**PROVIDED DATA**

= Beginning of Section =

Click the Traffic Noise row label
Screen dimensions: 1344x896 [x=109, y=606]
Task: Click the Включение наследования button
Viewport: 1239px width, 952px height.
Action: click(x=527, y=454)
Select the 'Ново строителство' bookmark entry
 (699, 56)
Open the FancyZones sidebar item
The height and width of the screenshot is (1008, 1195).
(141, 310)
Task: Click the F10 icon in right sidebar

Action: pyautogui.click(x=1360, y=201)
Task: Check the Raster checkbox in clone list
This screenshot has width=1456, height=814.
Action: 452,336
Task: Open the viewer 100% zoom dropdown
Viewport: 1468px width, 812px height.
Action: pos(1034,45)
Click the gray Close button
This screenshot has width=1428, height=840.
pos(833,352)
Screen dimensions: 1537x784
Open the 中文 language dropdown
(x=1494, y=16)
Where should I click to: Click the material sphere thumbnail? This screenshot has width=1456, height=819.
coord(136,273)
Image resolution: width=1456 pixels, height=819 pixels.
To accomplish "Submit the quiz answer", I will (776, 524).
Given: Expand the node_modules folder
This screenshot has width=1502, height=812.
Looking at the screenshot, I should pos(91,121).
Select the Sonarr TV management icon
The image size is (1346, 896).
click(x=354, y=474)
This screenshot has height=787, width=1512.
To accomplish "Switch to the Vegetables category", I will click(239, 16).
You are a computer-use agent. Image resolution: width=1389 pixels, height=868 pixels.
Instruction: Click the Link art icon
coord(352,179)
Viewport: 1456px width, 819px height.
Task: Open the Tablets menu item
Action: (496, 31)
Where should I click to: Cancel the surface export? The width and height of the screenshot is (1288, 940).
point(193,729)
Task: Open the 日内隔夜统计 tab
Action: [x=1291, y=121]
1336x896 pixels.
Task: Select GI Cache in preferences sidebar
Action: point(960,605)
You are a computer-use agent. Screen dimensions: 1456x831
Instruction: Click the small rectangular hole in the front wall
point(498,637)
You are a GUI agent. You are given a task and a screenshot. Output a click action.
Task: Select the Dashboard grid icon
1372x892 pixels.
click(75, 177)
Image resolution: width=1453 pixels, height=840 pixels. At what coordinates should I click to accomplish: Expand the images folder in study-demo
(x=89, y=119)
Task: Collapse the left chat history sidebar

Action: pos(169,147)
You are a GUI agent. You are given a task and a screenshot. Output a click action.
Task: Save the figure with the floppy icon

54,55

= End of Section =

**ASSIGNED TASK**
Both end lines included, restate word for word the lines above from the line with "Instruction: Click the Link art icon" to the line with "You are a computer-use agent. Screen", and nothing else.

**COMPLETED TASK**
Instruction: Click the Link art icon
coord(352,179)
Viewport: 1456px width, 819px height.
Task: Open the Tablets menu item
Action: (496, 31)
Where should I click to: Cancel the surface export? The width and height of the screenshot is (1288, 940).
point(193,729)
Task: Open the 日内隔夜统计 tab
Action: [x=1291, y=121]
1336x896 pixels.
Task: Select GI Cache in preferences sidebar
Action: point(960,605)
You are a computer-use agent. Screen dimensions: 1456x831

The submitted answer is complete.